[Supplied text]:
****************************************
Politics & Policy

Pressure Drop

Kay's testimony, and the facts of history, makes the record clear.

David Kay’s testimony should put to rest any doubts that the Bush administration “sexed up” intelligence or pressured analysts to reach conclusions to fit any political agenda. Kay is unequivocal on this point, saying “never–not in a single case–was the explanation, ‘I was pressured to do this.’”

Still, dreams die hard among the Bush haters. Instead of overt pressure, the Left is now arguing that the personal visits by Vice President Dick Cheney and his chief of staff Scooter Libby subliminally intimidated the intelligence community into telling the vice president what he wanted to hear.

The critics might have a point if the Bush administration had made a case on Iraq that was substantially different from its predecessors. But it was nearly identical. In fact, in some ways the Clinton administration was even more alarmist on the issue than this one has been.

On December 16, 1998, President Clinton ordered attacks on Iraq. In informing the nation, Clinton said, “Their mission is to attack Iraq’s nuclear, chemical, and biological weapons programs” and that “without a strong inspection system, Iraq would be free to retain and begin to rebuild its chemical, biological, and nuclear weapons programs in months, not years.”

Earlier that year, Clinton signed into law the “Iraq Liberation Act” making regime change in Iraq the official policy of the U.S. government. He also reserved the right of the U.S. to take unilateral action against Iraq.

Ken Pollack, the former Clinton national security aide whose book The Threatening Storm was perhaps the most comprehensive case for war with Iraq, writes that his last memo to the incoming Bush team advised that its choices were “an aggressive policy of regime change” or a “major revamping of the sanctions,” that latter being the more “onerous” of the two options.

Madeline Albright, Clinton’s secretary of state, called Iraq, “the greatest security threat we face.” Al Gore has said, “We know that [Saddam] has stored secret supplies of biological and chemical weapons throughout his country.”
****************************************
[Data to examine]:

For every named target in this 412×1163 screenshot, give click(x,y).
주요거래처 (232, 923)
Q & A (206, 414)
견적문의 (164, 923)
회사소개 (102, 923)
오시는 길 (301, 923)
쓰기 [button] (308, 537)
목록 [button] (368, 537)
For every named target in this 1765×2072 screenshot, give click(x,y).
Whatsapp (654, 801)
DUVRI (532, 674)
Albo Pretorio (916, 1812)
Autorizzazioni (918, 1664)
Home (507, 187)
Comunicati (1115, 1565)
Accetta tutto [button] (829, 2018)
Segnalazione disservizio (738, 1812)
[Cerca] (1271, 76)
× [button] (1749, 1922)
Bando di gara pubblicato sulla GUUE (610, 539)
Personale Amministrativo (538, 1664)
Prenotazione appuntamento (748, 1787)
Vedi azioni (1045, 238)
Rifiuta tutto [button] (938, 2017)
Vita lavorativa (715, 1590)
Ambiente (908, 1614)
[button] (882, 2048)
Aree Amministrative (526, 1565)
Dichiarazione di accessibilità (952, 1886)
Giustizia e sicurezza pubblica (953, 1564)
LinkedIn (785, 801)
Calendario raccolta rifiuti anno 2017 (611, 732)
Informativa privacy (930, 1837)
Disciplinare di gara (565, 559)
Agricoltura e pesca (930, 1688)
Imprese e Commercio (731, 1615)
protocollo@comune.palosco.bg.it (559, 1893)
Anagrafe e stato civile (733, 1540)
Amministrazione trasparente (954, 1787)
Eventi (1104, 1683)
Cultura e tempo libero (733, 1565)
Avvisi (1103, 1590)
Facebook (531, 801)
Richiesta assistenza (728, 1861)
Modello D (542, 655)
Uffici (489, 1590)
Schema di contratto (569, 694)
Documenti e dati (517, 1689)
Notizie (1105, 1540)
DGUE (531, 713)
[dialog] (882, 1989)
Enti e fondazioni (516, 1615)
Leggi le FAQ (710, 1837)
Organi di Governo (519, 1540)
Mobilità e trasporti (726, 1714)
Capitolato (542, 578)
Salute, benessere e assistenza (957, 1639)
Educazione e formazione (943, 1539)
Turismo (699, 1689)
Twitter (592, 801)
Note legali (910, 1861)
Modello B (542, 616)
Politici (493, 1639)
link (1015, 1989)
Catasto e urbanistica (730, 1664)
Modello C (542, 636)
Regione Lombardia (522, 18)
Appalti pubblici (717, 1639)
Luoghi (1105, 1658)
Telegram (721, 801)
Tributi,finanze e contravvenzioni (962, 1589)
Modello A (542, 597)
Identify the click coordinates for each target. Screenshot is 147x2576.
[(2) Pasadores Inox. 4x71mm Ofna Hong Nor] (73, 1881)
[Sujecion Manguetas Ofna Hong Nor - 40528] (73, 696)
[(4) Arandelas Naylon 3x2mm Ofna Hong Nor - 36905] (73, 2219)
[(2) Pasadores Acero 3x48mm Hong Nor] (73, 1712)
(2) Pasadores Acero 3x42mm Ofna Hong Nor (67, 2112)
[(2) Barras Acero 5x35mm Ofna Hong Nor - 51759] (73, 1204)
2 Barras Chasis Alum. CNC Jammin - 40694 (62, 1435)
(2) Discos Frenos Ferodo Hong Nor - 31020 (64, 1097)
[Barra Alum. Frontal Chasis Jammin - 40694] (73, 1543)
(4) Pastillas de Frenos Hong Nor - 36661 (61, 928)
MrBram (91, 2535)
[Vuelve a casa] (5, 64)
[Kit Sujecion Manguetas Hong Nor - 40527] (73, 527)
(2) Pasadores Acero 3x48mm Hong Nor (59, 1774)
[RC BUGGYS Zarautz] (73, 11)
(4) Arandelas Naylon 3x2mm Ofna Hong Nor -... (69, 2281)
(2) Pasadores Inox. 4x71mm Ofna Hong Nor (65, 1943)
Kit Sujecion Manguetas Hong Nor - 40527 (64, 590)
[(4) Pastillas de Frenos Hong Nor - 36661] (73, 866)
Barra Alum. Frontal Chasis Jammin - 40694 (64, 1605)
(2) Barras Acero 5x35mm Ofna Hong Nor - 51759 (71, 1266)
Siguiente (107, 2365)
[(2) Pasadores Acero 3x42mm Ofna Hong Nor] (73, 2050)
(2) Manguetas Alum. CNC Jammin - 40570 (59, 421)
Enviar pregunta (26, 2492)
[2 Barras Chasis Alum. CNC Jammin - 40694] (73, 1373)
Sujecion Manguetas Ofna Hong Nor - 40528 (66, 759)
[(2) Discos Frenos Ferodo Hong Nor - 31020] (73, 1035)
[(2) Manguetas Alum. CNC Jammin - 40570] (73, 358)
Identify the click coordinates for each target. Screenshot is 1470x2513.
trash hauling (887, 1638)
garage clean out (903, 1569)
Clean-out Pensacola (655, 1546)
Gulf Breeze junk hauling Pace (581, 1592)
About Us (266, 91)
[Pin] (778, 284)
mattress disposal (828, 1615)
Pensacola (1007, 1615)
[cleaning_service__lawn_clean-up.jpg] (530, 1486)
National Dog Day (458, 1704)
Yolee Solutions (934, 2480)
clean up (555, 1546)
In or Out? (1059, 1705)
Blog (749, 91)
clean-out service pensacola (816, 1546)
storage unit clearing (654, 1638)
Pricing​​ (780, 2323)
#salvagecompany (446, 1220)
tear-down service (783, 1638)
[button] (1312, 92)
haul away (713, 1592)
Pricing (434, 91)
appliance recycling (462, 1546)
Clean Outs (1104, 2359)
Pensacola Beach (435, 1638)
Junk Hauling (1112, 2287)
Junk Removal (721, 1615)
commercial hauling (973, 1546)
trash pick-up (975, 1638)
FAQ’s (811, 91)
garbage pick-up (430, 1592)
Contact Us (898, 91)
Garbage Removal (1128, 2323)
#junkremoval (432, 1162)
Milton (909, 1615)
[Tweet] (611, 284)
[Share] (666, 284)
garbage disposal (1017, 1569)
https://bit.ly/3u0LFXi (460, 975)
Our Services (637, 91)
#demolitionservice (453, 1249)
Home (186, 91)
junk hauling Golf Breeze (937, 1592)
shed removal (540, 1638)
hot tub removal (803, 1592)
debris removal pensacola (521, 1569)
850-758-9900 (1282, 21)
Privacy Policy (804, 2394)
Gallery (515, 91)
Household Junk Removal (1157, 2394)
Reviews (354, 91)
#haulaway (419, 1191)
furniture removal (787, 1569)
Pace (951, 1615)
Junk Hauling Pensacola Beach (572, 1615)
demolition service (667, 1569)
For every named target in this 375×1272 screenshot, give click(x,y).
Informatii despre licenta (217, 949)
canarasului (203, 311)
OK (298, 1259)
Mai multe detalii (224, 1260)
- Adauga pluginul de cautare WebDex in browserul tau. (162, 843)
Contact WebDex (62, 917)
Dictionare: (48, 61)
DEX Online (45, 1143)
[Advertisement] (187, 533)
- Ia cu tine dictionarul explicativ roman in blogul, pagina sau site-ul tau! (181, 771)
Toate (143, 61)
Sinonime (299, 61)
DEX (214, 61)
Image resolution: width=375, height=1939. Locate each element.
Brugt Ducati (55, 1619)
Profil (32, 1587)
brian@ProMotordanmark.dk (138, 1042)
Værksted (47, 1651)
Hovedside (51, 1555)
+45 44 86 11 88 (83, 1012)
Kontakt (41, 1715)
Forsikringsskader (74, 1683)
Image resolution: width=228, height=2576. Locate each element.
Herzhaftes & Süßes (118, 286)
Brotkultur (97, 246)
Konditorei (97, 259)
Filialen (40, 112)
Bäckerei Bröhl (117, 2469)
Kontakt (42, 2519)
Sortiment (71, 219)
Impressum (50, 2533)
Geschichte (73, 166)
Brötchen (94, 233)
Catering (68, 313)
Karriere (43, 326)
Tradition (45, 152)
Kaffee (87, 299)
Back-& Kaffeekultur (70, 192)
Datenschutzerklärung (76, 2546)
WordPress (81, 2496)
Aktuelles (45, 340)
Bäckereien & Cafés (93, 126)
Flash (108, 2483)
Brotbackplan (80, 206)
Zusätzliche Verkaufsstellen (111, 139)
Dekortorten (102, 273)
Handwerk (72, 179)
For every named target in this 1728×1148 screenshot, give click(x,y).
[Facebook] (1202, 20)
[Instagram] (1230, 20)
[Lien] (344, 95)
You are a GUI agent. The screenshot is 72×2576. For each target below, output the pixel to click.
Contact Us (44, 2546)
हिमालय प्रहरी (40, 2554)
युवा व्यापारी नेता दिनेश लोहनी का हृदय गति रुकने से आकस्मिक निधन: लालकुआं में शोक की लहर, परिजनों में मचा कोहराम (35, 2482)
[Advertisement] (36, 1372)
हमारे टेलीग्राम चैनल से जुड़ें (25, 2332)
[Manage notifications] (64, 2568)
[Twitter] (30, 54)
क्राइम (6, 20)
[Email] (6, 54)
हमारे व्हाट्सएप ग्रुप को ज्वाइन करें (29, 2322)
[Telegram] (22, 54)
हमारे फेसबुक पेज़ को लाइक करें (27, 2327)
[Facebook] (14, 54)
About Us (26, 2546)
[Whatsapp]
****************************************
[What is expected]: Continue the article on David Kay's testimony and prewar Iraq intelligence, starting after its last sentence. The records were drawn from an unrelated source.

[Answer for this exercise]:
I could go on…and on. But it is clear, as Hillary Rodham Clinton declared, that “the intelligence from Bush 1 to Clinton to Bush 2 was consistent” and that Saddam’s behavior “pointed to a continuing effort” to produce weapons of mass destruction. Indeed, Portuguese President Jose Manuel Durao Barroso said Bill Clinton told him last October that he was convinced Iraq had weapons of mass destruction up until the fall of Saddam Hussein.

What the critics want us to believe, then, is that the intelligence community was pressured into telling Bush officials…the same things it told Clinton officials. This is not a serious argument, and those who entertain it are blinded by politics.

The real difference was not the intelligence itself, but what each administration chose to do with it. The events of September 11 obviously had a major impact on the president and the decisions he subsequently made. Also remember that our intelligence agencies woefully underestimated Saddam’s nuclear-weapons program before the first Gulf War.

Given the consistent intelligence on Iraq’s WMDs over three presidents, given how much we didn’t know because Saddam kicked out weapons inspectors, and given the fact that September 11 made it painfully clear what can happen when we ignore threats, President Bush made the right decision.

The Honorable J. D. Hayworth is a Republican congressman from Arizona.